Hacía ya días que mí chica (¡Qué posesivo!) mejor: la mujer con la que convivo (Qué poco romántico). Es decir, con la que nos aguantamos mutuamente (Demasiado realista). Maldita monogamia. Maldito catolicismo. Maldita moral. En fin, me venía contando con un entusiasmo extraño, la incorporación en su empresa de una maravillosa compañera. Yo, aguantaba, escuchando con estoicismo, todas las virtudes que en ella brillaban y en mí también, pero por su ausencia.
Incite de forma disimulada a que la invitara a cenar; para conocerla. Una cena magnifica. Divertida, con conversaciones distendidas, alegre, serena y sensata. Una mujer magnifica, en definitiva. Compartíamos opinión. La mía, a parte, seguramente un poco más machista, creía; que estaba buenísima. Y de repente, la iluminación: tres, a veces, no son multitud. Desde ese mismo instante invertí todo mi esfuerzo, en organizar una salida con el yate de mis padres, un fin de semana. Eso sí; caluroso.
Y llegó el día, como llegan los higos después de las brevas. Todo lo tenía apunto. El barco, el aperitivo, una cena exquisita con un buen vino, un postre con fresas y nata y un par de botellas de champán, frías, casi demasiado. Las lleve a una cala cercana, tiré el ancla y dispuse la jugada. El anzuelo estaba en la pecera. Solo yo, sospechaba como acabaría la noche. Por fin, cumpliría mi sueño, y el de la mayoría de los hombres.

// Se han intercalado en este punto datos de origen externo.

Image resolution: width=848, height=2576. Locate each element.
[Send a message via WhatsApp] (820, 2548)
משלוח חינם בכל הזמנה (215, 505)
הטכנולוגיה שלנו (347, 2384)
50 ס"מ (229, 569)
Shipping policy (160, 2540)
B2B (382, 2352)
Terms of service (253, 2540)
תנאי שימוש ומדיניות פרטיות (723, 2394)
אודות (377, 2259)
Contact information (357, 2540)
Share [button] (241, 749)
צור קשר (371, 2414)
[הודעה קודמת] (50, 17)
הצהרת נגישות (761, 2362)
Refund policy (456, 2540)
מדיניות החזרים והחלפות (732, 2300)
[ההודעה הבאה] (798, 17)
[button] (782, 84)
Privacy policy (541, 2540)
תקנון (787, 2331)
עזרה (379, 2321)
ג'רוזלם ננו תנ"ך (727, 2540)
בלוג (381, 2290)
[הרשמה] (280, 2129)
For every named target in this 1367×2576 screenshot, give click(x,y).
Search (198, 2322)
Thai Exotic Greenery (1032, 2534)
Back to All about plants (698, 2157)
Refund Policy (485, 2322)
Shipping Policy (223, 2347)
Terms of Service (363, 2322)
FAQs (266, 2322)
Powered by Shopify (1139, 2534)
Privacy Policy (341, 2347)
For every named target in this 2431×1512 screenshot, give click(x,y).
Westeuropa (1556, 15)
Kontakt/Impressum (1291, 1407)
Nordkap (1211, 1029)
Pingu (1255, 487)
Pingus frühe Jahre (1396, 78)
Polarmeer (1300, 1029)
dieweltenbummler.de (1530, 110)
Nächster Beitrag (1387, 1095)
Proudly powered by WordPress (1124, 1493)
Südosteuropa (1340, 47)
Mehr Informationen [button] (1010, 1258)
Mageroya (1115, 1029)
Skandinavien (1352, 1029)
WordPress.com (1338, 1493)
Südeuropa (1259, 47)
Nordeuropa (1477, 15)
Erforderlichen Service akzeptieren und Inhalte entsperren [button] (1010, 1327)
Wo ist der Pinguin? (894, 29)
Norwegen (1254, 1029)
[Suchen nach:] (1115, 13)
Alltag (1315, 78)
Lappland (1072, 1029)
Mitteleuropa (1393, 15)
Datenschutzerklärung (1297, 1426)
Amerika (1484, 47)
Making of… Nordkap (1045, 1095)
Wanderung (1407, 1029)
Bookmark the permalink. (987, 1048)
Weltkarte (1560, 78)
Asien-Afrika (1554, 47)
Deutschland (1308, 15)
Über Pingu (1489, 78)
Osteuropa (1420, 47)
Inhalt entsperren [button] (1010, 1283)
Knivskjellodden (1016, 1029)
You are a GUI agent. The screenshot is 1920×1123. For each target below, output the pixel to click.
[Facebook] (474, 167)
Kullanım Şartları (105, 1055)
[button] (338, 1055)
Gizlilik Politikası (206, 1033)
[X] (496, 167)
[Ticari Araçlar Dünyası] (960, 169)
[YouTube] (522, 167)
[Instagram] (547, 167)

Cuatros horas después y cinco botellas de champán, tres de ellas a temperatura ambiente, es decir, calientes, me encontraba totalmente borracho en el camarote. Parecía, el de los hermanos Marx. Pero yo, no levantaba cabeza. Y como la brisa entra en la playa, el romanticismo o el erotismo entro en nosotros. Ellas, se empezaron a besar yo, intentaba introducir alguna mano en medio, pero me apartaban, estaba casi no nocaut por lo bebido y me tiraron de la cama. La cuenta llegó a diez y continuaron sin mí.
Descubrí, que a veces, tres es multitud. Desde entonces, ellas son dos y yo uno.